> **Short task**
Reproduce every line of the records from the first line down to the line containing "should pyautogui.click(x=90, y=416).", including both of those lines.
** begin Input for this task **
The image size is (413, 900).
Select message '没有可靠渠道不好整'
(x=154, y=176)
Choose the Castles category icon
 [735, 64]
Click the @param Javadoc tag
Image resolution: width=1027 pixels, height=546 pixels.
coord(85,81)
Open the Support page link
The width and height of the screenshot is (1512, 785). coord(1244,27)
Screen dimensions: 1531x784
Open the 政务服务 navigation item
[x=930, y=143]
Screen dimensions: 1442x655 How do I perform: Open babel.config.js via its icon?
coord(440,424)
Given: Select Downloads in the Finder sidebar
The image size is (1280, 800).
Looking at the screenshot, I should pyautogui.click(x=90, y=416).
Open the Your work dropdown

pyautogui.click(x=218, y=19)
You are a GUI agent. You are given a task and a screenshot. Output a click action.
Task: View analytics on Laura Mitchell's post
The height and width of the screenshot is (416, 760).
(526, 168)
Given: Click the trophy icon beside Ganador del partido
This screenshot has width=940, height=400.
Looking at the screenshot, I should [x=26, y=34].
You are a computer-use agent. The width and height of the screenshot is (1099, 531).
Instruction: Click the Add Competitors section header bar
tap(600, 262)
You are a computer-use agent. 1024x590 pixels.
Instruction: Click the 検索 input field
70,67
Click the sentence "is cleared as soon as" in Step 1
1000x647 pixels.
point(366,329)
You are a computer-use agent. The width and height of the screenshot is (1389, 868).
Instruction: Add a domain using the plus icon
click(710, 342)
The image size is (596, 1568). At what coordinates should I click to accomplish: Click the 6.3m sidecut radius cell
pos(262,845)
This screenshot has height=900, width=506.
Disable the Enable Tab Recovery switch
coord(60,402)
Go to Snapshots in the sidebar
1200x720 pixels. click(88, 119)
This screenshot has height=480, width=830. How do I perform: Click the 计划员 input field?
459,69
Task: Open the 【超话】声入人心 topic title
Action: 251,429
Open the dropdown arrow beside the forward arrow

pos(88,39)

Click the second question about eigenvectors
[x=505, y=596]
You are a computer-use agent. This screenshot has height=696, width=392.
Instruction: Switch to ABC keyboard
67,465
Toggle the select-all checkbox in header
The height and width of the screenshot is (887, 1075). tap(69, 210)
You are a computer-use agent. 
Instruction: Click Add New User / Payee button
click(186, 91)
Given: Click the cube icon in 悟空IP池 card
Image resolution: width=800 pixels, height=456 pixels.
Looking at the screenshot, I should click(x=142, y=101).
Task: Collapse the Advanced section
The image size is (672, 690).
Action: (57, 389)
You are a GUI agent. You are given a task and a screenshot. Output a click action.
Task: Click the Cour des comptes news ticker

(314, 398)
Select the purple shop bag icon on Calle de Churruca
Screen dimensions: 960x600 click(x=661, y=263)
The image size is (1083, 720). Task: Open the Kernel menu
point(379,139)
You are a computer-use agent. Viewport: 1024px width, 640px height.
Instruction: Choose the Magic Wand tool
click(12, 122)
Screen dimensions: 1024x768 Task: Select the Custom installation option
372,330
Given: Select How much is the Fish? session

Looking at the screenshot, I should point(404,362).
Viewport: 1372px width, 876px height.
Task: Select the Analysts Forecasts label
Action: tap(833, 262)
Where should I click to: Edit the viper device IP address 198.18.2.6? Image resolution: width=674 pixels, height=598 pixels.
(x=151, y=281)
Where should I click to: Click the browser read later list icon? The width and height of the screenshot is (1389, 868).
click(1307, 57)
** end Input for this task **
> **Answer in full**
The image size is (413, 900).
Select message '没有可靠渠道不好整'
(x=154, y=176)
Choose the Castles category icon
 [735, 64]
Click the @param Javadoc tag
Image resolution: width=1027 pixels, height=546 pixels.
coord(85,81)
Open the Support page link
The width and height of the screenshot is (1512, 785). coord(1244,27)
Screen dimensions: 1531x784
Open the 政务服务 navigation item
[x=930, y=143]
Screen dimensions: 1442x655 How do I perform: Open babel.config.js via its icon?
coord(440,424)
Given: Select Downloads in the Finder sidebar
The image size is (1280, 800).
Looking at the screenshot, I should pyautogui.click(x=90, y=416).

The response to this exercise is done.